## The exercise
Find every line in the records that contains the string "column", matching case exactly, and copy each of those lines.

## Exercise inputs

━━━━━━━━━━

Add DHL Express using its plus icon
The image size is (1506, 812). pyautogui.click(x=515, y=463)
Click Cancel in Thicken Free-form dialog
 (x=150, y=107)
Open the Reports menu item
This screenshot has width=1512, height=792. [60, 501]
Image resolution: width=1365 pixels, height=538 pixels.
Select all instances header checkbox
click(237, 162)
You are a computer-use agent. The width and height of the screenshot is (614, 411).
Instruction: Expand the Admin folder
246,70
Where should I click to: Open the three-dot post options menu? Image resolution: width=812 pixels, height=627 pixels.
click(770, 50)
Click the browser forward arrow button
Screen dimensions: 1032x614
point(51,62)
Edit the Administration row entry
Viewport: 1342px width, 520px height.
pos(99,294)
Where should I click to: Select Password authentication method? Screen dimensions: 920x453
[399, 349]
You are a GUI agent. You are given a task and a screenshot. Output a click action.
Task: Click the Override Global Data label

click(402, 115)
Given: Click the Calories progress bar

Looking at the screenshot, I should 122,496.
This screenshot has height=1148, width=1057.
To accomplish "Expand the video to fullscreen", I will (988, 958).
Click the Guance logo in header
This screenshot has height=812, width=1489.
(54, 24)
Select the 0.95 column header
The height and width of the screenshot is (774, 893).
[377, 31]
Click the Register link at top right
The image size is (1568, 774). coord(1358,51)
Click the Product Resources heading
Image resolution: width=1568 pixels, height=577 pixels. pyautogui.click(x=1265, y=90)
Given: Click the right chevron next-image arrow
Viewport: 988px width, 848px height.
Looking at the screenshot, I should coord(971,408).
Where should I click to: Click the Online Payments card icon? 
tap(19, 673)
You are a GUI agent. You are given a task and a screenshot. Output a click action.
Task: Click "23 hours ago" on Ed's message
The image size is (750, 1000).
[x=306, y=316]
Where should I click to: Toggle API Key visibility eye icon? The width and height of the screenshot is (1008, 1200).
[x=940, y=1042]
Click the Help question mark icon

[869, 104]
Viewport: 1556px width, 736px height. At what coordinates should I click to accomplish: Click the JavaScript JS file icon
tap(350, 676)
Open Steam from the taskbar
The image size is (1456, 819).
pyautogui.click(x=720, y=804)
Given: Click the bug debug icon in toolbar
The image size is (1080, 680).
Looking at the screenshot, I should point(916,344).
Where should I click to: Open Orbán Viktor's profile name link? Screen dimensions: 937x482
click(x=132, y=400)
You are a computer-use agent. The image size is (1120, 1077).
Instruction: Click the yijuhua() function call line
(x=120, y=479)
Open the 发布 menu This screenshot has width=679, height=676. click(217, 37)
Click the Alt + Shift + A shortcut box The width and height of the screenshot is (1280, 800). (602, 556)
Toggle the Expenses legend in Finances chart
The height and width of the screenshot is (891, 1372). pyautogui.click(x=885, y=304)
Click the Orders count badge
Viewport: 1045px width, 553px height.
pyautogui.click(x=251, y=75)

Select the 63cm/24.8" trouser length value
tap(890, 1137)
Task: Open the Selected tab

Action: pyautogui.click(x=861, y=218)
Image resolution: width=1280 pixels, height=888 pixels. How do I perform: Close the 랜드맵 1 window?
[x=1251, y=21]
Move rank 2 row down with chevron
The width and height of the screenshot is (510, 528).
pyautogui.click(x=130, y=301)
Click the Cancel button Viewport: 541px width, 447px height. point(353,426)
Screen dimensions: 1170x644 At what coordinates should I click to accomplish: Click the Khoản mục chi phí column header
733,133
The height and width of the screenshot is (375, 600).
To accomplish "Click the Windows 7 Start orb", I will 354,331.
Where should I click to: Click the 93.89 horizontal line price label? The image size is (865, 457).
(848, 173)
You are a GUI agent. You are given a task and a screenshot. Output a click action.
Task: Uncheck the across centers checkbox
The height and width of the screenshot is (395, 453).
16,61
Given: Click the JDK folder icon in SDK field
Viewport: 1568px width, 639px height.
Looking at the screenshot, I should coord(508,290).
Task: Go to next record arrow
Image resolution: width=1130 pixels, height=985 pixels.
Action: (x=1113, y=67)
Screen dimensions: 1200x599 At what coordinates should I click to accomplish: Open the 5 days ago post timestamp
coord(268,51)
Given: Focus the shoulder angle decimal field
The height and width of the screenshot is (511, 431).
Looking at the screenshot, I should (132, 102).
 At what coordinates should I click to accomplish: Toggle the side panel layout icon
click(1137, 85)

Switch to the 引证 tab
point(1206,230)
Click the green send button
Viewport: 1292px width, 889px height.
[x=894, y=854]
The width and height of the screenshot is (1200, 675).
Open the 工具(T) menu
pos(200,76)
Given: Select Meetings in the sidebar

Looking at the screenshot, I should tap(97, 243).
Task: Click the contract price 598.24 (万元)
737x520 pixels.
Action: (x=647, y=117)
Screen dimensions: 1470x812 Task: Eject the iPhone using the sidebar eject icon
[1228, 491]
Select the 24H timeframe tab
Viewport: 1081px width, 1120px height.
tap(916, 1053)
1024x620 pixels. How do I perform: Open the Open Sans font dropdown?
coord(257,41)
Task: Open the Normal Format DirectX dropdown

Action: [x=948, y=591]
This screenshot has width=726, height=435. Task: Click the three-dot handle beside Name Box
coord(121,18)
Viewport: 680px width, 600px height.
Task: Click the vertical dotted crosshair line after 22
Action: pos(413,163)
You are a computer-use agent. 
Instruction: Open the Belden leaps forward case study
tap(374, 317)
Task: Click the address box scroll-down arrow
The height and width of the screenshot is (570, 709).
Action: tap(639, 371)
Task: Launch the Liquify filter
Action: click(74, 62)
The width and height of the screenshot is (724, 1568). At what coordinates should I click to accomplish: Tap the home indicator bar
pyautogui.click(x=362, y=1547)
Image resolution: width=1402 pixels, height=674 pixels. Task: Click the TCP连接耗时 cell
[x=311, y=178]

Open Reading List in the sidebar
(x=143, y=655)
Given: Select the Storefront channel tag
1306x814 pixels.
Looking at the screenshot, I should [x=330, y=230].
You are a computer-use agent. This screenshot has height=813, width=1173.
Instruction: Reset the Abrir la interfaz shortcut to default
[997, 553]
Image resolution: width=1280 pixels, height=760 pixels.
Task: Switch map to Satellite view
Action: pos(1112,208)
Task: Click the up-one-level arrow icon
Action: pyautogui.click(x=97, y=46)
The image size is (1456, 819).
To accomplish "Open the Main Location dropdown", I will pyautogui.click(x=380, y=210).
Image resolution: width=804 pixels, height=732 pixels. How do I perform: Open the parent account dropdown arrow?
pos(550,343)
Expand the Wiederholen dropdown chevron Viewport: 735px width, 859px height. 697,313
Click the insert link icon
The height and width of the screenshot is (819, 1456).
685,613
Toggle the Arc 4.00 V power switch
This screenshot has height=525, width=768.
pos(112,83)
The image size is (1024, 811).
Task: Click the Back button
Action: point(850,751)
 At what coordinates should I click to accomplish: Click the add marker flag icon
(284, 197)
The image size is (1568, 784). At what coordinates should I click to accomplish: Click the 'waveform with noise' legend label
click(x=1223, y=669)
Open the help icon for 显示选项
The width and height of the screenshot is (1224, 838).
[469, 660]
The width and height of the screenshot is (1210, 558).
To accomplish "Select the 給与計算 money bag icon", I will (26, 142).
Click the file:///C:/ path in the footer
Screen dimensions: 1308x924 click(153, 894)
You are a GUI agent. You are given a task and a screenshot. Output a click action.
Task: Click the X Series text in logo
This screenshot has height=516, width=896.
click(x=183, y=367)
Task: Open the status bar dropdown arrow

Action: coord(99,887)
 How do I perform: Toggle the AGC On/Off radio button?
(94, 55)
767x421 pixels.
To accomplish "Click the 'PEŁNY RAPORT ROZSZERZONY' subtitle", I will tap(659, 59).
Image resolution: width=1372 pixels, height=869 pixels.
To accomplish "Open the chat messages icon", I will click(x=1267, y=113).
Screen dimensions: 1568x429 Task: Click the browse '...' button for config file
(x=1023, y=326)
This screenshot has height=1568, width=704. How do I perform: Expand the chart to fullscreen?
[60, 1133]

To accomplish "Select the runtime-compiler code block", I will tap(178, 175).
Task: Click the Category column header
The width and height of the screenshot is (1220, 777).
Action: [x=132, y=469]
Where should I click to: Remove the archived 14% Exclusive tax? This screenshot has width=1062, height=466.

━━━━━━━━━━

## Expected output
Select the 0.95 column header
Screen dimensions: 1170x644 At what coordinates should I click to accomplish: Click the Khoản mục chi phí column header
Task: Click the Category column header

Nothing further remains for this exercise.